WHAT THE EXERCISE ASKS: Print the rows between the line holding "The height and width of the screenshot is (837, 1225)." and the line holding "[x=1564, y=10]", inclusive, reproducing each line verbatim.

TASK DATA:

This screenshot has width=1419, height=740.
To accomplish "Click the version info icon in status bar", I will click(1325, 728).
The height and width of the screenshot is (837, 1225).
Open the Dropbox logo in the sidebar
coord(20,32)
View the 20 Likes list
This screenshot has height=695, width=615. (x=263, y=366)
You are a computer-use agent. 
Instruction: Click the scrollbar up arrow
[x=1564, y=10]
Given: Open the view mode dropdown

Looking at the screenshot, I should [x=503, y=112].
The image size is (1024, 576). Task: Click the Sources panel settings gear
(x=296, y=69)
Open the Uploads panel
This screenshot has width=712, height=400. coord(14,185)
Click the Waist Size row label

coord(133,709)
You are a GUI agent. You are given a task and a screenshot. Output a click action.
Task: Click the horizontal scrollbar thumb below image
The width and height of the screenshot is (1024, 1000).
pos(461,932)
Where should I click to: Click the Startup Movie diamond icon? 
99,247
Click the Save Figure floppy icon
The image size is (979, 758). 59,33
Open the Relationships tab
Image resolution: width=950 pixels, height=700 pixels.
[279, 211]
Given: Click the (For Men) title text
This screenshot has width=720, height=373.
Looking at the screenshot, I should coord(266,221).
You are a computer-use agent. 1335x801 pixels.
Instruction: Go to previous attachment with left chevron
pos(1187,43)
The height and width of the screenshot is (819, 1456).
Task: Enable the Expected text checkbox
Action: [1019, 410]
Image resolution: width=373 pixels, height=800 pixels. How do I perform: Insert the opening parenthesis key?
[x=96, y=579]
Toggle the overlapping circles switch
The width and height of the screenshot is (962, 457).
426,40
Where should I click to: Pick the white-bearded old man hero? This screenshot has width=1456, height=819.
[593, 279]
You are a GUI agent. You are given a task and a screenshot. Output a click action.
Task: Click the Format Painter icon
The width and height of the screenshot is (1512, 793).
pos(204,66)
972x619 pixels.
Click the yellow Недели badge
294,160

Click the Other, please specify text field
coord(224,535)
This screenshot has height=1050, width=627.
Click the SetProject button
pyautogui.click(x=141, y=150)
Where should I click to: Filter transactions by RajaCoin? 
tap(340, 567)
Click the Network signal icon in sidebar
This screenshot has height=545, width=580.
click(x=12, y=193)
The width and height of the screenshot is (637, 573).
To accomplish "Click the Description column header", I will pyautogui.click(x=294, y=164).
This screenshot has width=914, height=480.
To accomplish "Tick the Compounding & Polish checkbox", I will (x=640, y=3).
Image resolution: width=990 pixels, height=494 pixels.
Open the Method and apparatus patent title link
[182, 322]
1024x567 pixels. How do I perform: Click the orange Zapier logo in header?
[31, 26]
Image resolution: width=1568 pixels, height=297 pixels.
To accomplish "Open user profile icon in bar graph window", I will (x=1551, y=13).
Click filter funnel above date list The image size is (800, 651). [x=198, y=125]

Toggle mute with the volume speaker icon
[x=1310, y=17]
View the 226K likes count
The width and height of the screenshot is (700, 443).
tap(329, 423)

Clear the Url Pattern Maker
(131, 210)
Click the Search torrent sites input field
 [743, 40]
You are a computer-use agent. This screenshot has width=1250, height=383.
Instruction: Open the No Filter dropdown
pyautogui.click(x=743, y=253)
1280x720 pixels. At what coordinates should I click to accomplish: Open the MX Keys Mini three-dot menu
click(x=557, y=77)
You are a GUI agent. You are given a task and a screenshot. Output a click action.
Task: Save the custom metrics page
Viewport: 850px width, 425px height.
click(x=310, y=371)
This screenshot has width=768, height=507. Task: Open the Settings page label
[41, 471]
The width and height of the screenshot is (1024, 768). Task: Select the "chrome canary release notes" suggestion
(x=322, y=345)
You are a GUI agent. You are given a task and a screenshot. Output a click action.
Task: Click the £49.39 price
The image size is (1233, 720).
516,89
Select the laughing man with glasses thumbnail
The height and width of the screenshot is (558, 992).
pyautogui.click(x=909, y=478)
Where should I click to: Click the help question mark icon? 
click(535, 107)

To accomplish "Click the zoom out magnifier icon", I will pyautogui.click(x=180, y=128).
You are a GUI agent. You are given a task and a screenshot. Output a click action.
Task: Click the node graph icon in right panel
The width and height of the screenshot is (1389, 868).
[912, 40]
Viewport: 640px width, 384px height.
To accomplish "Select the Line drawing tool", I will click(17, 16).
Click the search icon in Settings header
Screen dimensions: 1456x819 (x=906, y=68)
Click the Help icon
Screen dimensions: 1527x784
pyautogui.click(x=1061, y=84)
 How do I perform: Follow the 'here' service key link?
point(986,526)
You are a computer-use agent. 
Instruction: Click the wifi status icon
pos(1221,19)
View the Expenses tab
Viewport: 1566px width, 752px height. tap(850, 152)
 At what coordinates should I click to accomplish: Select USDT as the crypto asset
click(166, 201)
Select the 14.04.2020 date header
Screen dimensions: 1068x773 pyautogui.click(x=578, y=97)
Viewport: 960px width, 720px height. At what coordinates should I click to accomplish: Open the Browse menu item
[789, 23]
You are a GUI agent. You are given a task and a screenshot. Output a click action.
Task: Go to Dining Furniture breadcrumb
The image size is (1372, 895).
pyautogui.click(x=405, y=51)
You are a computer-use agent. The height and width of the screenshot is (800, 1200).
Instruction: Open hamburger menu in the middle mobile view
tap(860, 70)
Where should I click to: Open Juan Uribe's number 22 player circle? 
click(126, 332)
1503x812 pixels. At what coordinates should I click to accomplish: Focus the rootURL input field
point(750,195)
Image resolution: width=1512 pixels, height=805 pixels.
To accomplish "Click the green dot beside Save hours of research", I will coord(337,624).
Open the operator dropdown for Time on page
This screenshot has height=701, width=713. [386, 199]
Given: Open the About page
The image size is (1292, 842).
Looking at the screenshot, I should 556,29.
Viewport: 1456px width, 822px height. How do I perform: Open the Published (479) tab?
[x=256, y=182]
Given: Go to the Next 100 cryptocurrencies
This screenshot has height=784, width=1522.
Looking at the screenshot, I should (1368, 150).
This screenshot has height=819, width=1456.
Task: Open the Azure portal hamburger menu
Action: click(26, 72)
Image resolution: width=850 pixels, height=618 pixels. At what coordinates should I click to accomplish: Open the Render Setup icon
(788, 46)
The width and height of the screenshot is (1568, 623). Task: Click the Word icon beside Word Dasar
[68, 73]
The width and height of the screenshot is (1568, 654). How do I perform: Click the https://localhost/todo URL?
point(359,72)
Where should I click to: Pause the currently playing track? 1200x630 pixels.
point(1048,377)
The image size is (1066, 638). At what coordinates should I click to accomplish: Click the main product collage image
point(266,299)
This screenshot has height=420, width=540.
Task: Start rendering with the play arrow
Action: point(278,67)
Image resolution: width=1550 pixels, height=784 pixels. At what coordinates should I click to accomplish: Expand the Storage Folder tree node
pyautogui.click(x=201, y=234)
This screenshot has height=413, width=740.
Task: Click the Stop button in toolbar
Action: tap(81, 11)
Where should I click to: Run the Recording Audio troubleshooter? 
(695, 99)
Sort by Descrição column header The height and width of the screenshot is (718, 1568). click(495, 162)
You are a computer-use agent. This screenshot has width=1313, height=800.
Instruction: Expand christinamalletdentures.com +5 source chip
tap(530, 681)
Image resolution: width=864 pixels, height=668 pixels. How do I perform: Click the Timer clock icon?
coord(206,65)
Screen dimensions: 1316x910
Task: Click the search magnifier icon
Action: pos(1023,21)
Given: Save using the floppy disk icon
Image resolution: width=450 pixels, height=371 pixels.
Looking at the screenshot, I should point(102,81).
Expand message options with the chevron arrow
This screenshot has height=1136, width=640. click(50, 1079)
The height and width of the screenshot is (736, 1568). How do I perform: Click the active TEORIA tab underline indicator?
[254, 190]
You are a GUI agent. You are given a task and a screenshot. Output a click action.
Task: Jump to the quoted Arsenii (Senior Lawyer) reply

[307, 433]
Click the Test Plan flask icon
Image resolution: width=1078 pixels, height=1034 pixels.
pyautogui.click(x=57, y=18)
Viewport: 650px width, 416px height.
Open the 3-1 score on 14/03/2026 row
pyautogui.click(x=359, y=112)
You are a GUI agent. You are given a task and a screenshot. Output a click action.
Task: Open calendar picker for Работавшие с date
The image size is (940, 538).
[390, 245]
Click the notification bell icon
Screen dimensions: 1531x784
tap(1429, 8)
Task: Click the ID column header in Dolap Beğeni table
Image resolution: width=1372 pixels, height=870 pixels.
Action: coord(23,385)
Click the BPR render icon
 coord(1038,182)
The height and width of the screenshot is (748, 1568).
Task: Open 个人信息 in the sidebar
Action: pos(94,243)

TASK SOLUTION:
The height and width of the screenshot is (837, 1225).
Open the Dropbox logo in the sidebar
coord(20,32)
View the 20 Likes list
This screenshot has height=695, width=615. (x=263, y=366)
You are a computer-use agent. 
Instruction: Click the scrollbar up arrow
[x=1564, y=10]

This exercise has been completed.